Collect every line in the listing below that contains the string "size". Uppercase and lowercase letters count as different.

(Dataset records)
━━━━━━━━━━

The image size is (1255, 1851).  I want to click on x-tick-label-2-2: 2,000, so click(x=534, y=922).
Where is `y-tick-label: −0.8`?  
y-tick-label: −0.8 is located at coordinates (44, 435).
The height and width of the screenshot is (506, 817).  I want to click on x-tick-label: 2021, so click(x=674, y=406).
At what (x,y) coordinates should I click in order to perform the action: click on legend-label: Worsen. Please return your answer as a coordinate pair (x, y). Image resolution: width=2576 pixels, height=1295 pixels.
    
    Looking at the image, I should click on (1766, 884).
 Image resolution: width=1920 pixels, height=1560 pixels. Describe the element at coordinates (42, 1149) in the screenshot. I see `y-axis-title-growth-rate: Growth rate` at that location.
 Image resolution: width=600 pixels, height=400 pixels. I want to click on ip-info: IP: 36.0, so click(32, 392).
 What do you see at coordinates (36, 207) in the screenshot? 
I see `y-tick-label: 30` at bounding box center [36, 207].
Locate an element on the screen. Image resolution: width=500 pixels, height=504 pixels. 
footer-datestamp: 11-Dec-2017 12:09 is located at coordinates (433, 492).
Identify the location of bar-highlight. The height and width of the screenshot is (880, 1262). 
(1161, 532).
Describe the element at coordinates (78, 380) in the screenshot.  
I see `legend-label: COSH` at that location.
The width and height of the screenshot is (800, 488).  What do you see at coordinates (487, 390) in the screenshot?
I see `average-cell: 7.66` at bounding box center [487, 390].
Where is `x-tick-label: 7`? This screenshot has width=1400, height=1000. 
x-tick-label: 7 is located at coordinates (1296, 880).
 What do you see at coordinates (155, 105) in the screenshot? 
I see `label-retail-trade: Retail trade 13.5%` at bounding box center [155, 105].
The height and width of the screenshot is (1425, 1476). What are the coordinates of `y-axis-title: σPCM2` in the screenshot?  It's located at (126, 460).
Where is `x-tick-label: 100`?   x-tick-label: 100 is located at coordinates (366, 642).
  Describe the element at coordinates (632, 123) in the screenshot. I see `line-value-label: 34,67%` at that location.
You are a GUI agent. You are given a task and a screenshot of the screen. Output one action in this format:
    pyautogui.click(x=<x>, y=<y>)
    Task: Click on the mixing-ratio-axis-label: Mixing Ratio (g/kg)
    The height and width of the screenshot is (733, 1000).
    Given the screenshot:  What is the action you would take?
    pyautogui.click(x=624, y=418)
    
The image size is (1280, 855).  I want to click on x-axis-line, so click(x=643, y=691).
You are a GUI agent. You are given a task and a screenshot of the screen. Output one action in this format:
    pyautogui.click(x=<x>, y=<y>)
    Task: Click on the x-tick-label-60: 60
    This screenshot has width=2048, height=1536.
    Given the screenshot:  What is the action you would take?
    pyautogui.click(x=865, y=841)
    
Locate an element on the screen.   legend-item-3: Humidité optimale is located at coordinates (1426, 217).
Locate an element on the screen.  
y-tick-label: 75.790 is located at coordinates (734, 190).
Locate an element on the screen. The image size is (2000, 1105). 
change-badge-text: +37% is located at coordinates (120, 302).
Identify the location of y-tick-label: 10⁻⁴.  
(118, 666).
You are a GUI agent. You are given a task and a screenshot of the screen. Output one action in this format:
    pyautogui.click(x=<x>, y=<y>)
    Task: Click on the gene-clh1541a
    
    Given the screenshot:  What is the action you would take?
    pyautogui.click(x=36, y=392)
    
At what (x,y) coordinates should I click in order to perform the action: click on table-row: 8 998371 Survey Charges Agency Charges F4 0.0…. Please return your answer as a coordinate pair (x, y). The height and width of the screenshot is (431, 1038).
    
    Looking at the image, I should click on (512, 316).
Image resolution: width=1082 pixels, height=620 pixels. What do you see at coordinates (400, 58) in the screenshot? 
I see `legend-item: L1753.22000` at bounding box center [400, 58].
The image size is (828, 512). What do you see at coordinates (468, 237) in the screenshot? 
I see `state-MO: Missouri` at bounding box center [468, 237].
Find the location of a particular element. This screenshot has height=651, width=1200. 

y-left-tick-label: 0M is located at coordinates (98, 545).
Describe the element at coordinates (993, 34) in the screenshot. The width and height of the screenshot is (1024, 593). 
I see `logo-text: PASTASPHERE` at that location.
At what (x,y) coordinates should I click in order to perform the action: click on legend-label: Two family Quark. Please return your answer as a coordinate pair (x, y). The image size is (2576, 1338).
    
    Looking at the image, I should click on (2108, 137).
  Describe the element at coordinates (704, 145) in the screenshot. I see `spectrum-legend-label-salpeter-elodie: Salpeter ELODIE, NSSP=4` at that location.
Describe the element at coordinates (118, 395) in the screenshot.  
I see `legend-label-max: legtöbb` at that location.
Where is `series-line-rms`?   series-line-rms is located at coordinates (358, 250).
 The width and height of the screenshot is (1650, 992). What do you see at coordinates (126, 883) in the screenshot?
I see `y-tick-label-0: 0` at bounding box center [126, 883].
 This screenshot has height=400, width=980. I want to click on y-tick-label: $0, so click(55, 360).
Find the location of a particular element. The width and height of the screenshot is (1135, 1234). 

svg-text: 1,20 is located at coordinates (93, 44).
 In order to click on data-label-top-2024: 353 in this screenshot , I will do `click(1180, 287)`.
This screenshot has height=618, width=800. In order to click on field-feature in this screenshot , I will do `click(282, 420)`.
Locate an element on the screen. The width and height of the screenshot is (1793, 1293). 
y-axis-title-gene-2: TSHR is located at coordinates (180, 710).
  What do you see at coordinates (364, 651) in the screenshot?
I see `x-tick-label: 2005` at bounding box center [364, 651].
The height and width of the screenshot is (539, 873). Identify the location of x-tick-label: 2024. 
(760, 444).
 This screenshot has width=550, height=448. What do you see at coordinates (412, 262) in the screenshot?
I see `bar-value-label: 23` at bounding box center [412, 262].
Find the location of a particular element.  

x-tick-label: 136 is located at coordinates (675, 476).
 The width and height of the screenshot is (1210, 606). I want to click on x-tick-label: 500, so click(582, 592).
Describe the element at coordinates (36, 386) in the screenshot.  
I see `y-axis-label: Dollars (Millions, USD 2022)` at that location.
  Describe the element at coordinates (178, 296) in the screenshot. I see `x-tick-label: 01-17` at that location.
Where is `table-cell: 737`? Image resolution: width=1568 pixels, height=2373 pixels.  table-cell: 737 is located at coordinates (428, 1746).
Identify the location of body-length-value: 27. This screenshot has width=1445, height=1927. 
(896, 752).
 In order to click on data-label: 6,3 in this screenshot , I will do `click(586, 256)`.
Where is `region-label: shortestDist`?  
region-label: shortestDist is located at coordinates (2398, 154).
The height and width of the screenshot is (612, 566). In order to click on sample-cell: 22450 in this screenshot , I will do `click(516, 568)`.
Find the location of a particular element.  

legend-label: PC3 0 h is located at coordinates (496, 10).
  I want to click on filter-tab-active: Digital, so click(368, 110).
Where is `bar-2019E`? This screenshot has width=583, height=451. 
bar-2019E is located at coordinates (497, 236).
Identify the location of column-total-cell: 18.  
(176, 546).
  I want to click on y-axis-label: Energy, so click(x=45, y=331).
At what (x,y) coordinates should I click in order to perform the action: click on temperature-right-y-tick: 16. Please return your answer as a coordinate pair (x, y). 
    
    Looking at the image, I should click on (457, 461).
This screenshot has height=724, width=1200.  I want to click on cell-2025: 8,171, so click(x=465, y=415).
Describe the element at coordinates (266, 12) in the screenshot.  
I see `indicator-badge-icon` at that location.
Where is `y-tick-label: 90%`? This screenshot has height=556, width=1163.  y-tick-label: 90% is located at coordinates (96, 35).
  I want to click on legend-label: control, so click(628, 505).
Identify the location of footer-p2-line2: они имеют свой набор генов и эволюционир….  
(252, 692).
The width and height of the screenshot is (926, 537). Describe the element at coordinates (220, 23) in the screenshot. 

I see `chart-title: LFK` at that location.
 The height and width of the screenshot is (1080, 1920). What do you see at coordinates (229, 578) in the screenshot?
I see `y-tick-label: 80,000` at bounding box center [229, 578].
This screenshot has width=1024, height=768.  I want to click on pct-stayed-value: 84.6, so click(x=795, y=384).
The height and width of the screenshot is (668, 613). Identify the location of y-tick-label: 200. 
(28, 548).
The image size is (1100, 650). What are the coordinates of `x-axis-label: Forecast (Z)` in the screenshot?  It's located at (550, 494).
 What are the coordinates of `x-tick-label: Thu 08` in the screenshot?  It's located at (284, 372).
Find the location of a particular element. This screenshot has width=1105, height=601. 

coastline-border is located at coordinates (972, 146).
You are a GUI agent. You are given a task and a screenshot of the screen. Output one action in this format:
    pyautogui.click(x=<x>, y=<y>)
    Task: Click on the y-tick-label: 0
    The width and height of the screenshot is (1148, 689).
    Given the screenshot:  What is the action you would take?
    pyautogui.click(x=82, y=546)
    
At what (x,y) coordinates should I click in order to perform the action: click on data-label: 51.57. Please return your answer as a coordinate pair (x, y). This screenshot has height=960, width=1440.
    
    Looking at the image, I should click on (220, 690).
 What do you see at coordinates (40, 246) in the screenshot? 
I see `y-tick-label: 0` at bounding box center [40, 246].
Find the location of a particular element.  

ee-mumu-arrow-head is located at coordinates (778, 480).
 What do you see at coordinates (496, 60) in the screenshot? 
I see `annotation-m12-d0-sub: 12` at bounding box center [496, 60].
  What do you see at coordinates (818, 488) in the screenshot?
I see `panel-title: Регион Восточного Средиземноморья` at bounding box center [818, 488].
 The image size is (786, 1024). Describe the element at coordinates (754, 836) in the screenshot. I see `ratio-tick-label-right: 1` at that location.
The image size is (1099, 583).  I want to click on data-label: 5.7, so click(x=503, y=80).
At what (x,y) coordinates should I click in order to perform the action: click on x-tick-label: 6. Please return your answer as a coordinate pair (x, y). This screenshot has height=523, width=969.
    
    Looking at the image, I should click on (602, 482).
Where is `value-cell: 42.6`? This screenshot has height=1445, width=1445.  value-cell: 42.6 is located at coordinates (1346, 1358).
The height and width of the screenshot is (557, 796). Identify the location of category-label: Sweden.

━━━━━━━━━━

— Answer to the exercise —
The image size is (1255, 1851).  I want to click on x-tick-label-2-2: 2,000, so click(x=534, y=922).
The image size is (1280, 855).  I want to click on x-axis-line, so click(x=643, y=691).
Locate an element on the screen. The image size is (2000, 1105). 
The image size is (828, 512). What do you see at coordinates (468, 237) in the screenshot? 
At what (x,y) coordinates should I click in order to perform the action: click on legend-label: Two family Quark. Please return your answer as a coordinate pair (x, y). The image size is (2576, 1338).
The image size is (1100, 650). What are the coordinates of `x-axis-label: Forecast (Z)` in the screenshot?  It's located at (550, 494).
 The image size is (786, 1024). Describe the element at coordinates (754, 836) in the screenshot. I see `ratio-tick-label-right: 1` at that location.
The image size is (1099, 583).  I want to click on data-label: 5.7, so click(x=503, y=80).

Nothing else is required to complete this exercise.